Vocal variety is the way we use our voice. It is a combination of pitch, tone, volume, and rate. Having good vocal variety helps to avoid monotony in your speeches. Keeping an expressive, energized voice helps to keep your audience from falling asleep during your speech.
Every competent speaker's ultimate goals are:
1. To find the most appropriate expression to meet the audience's needs.
2. To match those needs with the content of their speech.
3. To have a range of vocal varieties in their skill set to select the most appropriate from. This gives you vocal flexibility.
Volume is how loudly or quietly you speak. Although Pitch some voices are naturally more loud or quiet than others, there are some exercises you can do to increase volume control.
1. Stand in front of a mirror.
2. Pull yourself up straight and let your head sit square on your neck.
3. Place one hand on your stomach. Breathe in through your nose.
4. You should feel your stomach rising and then breathe out. This time your stomach falls.
5. Try until you can feel a definite rise and fall of your stomach while keeping relaxed.
Tone refers to the emotional content carried by our voices. It is not the words themselves, but 'how' we say them. Try thinking of each word as a basket that carry its intent along. The more intent you think a word has, the more the tone can be varied effectively. Here are some tone exercises to try.
Repeat the words “ham sandwich” in as many varying ways as you can. For example, say it angrily, happily, sadly, lovingly, disparaging, rudely. Keep experimenting with a variety of emotions.
This s a fantastic exercise to share with a partner. Take turns giving each other ways to say the phrase. Repeat until you run out of variations and remember to listen for emotional truth and believability.
Pitch is something that everyone has, but it ranges from person to person. Women have naturally higher pitches than men. However, varying your pitch involves increasing your range and using notes you do not usually use. Here are some pitch exercises to try.

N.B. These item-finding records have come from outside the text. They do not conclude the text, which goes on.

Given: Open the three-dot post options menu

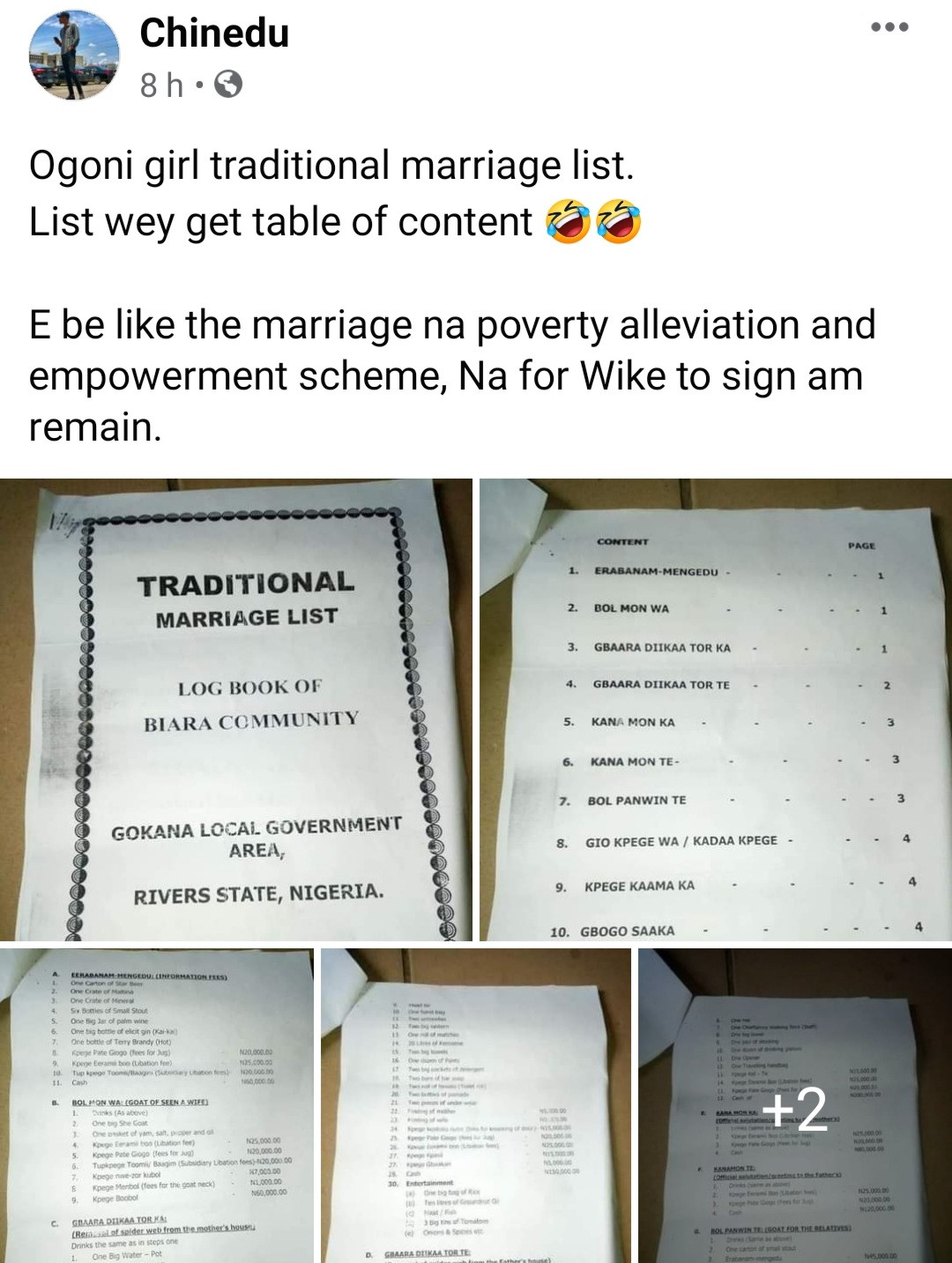Looking at the screenshot, I should click(x=889, y=27).
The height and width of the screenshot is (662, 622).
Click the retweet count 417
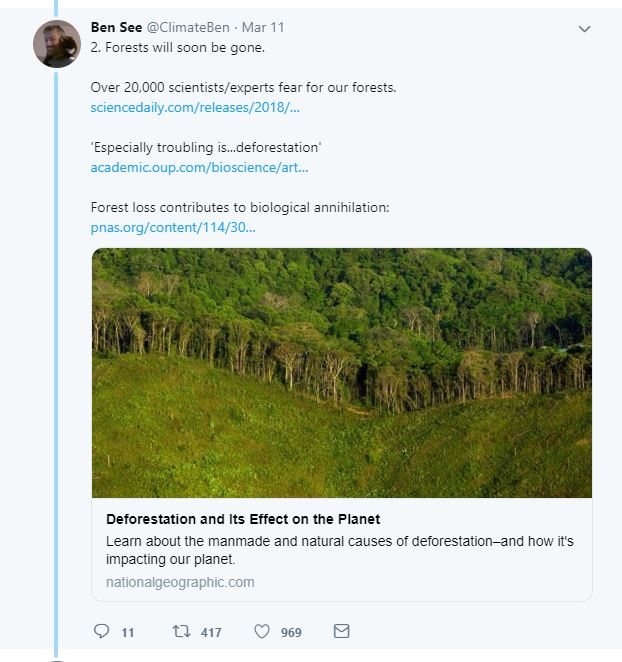pyautogui.click(x=210, y=632)
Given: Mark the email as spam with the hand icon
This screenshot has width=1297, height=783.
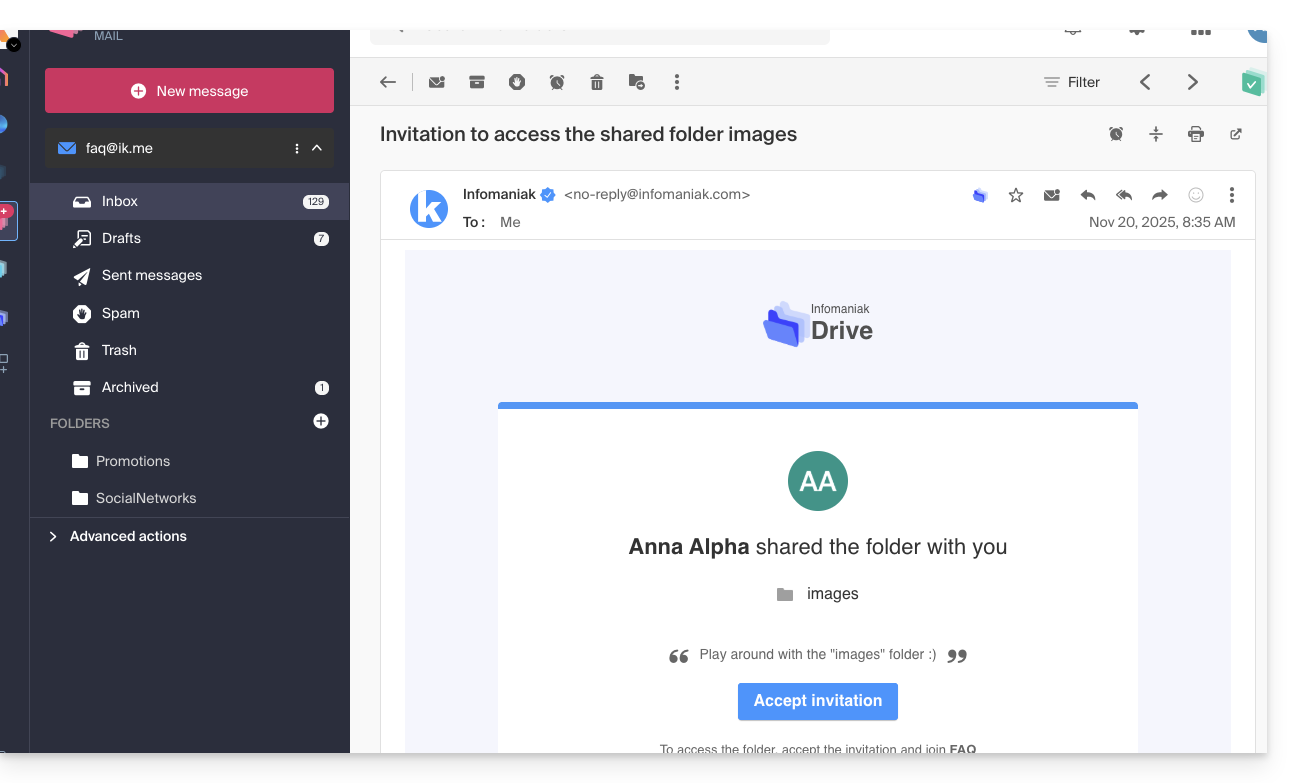Looking at the screenshot, I should point(517,83).
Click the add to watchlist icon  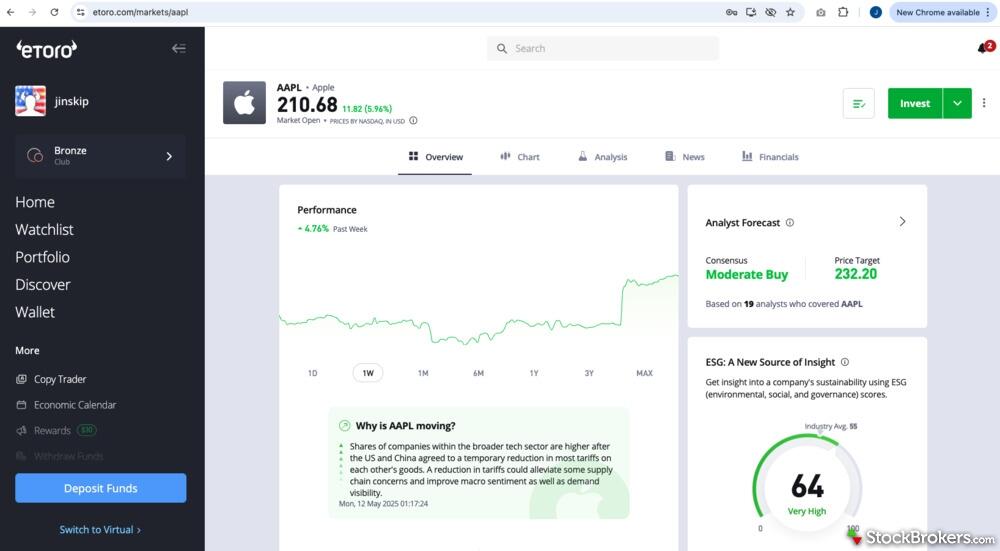click(858, 103)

Take a deep breath in and begin speaking on whatever topic you choose until you run out of breath. Remain on the SAME note all the time. When you have finished, choose another note. It could be higher or lower and repeat. Pay careful attention to the effect it has on you! You should feel a physical difference as well as an emotional one.
Practice between your upper and lower range. Read aloud from a book. The first sentence is up, the next is down. Continue see-sawing for at least a minute. Read the same passage but this time it is three words up and three words down. Continue to play with variations!
Say the sentences below in your high, middle and low pitch range. Note what happens to the intensity and the way you perceive the emotional content of the sentences. There will be a distinct variation between each.
1. Her Grandmother died yesterday.
2. I want a new car.
3. This dinner is delicious.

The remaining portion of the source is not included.